Patience. Patience. Patience. Patience not just in how I make a photograph, but how I think, work and interact with the world. The 21st century world we live in works at breakneck speed. Shooting film is a change of pace I welcome with open arms. After I finish a roll, I can't see it right away. I have to drop it off at the lab, pick it up, see the scans (or scan it myself, depending on how lazy/not lazy I'm feeling) and then post them to the interwebs. The instant gratification, which apps like Instagram and Snapchat have conditioned us to expect, isn't there. That probably sounds like a typical old man speech. It's okay to slow down for a while and escape the blackhole that is social media; work with something organic instead of the lifeless digital world.
But it's not just the slower pace that makes film appealing. The learning curve with film is fairly drastic. A lot of stocks look stunning and have fantastic latitude, but make a mistake and it can be rather unforgiving. Once it's developed, it's there for as long as you can bare to hold onto the negative. Shooting film forces me to be better; to be on my toes and not lean on the safety net of digital RAW. I plan my shots better, I double check my settings three times before I squeeze the shutter. Instead of broad strokes, I go in with a fine detail brush.
The only photography class I've ever taken was Digital Still Imaging my freshman year of college with a professor who was a dead ringer for Mr. Tumnus.

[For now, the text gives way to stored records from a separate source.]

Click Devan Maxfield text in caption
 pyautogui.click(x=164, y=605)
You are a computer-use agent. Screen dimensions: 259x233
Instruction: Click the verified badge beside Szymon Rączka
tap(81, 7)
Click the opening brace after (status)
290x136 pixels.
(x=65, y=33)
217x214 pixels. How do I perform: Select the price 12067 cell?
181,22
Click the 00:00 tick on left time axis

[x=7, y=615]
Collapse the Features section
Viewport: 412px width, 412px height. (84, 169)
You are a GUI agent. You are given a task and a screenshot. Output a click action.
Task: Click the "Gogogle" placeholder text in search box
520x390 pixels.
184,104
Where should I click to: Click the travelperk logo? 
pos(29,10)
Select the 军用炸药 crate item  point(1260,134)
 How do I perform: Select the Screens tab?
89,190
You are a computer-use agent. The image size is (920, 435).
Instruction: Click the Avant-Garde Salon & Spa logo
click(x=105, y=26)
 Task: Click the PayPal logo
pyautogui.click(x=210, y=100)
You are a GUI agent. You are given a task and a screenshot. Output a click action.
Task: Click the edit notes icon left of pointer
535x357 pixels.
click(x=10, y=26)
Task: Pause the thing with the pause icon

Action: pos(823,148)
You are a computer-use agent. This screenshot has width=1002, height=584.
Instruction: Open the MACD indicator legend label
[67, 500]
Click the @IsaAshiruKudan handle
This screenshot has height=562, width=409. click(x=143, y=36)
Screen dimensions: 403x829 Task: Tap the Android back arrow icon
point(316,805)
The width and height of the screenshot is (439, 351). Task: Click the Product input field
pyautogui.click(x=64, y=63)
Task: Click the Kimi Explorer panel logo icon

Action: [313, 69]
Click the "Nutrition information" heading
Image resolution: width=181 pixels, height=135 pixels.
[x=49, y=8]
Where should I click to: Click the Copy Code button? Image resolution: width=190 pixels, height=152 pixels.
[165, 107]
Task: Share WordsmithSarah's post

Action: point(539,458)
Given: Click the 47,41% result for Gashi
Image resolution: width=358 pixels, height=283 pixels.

The two years I've been consistently shooting film have been my self-taught education in photography. I've broadened my horizons from 120mm to 127 film and, finally, back to 35mm. As I acrue more cameras (and annoy my girlfriend with spending more money on cameras), I find myself constantly discovering something new. While film stock preference is certainly opinion-based, I've found which ones work better than others and also which stocks to use in specific scenarios. Slowly but surely, I've been refining my eye and photographic abilitiy. I've gone from point-and-shoot to more precise shooting, with both film and digital. My work will most likely never find its way into the likes of National Geographic, but I'm proud of how far I've come in a short period of time.
I'm not going to sit here and preach to you that film is the future because it's not. As the quality and cost of digital technology becomes more appealing than it already is, the high cost of using film will drive away even the enthusiasts. Film is not dead, that is true enough, but it's imminent death is on the horizon. I will shoot film until my bank account yells at me to stop (which may be sooner rather than later) and glean all I can from every mistake I make. If you have any interest in photography - as a hobby or a career - I strongly recommend you do the same before film is swept away for good by the digital wave.